Reading that one of my sorority sisters from college is having a double mastectomy today helped me gain a much needed perspective on my current situation. As I sit here worrying about her, I've made a decision to stop my bitching about California and just make it work. I've changed my altitude and now I must change my attitude.
OK, time for a funny story. In the beginning that is what I proposed this blog would be, funny stories from my life. BUT, it has turned into something else entirely lately and ENOUGH is ENOUGH!
Tanner has a school project due on Friday. He has to build a model of Mission Santa Cruz (there were other choices but that boy loves to build). We are learning all kinds of California history in the process. He and Eric started building it over Xmas break using cardboard (something we have plenty of around here). Once the structure was complete, Tanner and I started working on the details. I am no stranger to crafts, people. I was a first grade teacher for 16 years and have dealt with glitter (god help me) and plenty of children who get carried away with a bottle of Elmer's in their hands. But I guess it's been awhile since I've battled the glue gun.
I think all glue guns should have that warning printed on them like the coffee cups from McDonald's. "This shit gets REALLY fricking hot. You WILL get burned." That's my idea for the warning. I know, not exactly the same as the coffee cup thing. Anywho, I was doing great until we had to put grass all over the base. Gluing the roof tiles was easy, they are solid squares of cardboard. I put a squeeze of glue and Tanner stuck it on. "Oooh, that feels hot through the cardboard," Tanner says. "You have that right," I respond.
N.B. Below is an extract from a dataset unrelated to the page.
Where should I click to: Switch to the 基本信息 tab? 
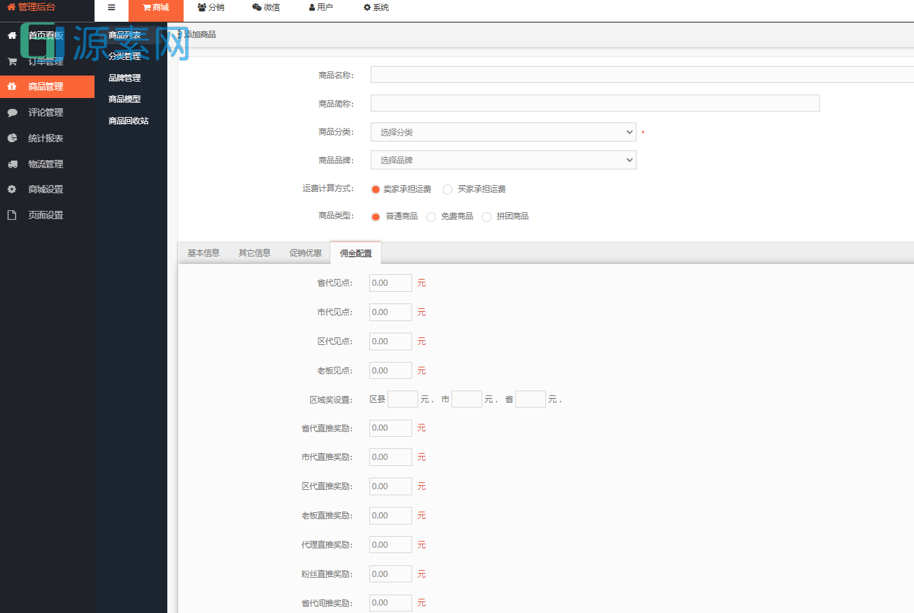click(203, 252)
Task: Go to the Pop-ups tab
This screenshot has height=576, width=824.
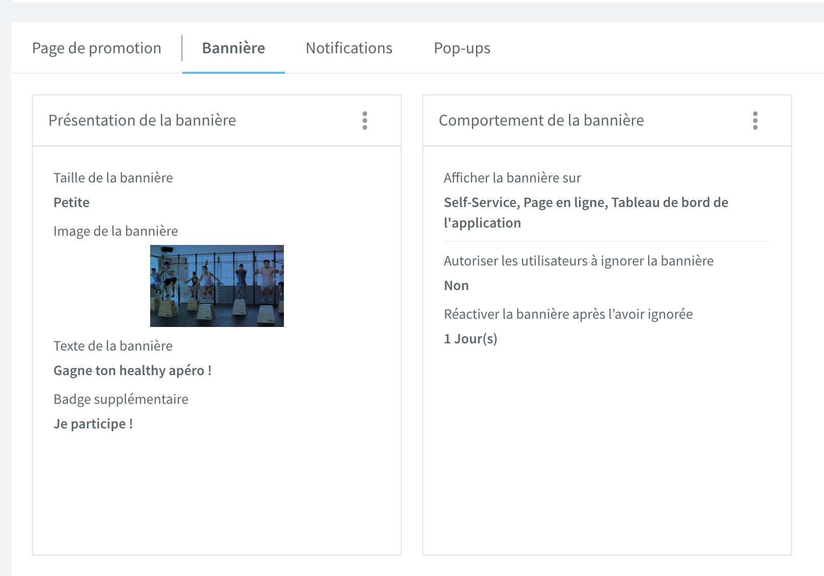Action: click(462, 48)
Let's discuss this grass, by the way. I could have just had him color or paint the base green or covered it in green felt. But then I spotted this spanish moss at JoAnn's and thought how realistic it would look. (Dumbass) I realize right away this is gonna get messy. You have to pull the grass apart and it's not so easy. Plus it's falling all over the place and my dog is chewing on it as it hits the floor. There's a comedian who says that glitter is the herpes of craft products (b/c once who have it, it never really goes away). As I'm ripping the moss into sections, I can't get this out of my head. (Squirrel!)